Given task
Rewrite the stretch from the line containing "Given: Click the" through the line containing "The image size is (1123, 756).", swapping "icon" for "symbol" and leaving everything else unchanged.

Raw data
## begin
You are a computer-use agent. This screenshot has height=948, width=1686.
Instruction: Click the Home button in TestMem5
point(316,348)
## end
## begin
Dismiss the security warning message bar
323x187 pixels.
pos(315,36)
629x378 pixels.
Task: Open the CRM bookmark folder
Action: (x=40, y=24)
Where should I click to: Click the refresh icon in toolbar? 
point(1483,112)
## end
## begin
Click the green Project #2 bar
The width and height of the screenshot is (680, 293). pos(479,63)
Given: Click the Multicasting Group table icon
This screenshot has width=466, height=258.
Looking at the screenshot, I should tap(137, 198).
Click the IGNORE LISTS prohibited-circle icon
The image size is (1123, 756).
## end
Exercise output
Given: Click the Multicasting Group table symbol
This screenshot has width=466, height=258.
Looking at the screenshot, I should tap(137, 198).
Click the IGNORE LISTS prohibited-circle symbol
The image size is (1123, 756).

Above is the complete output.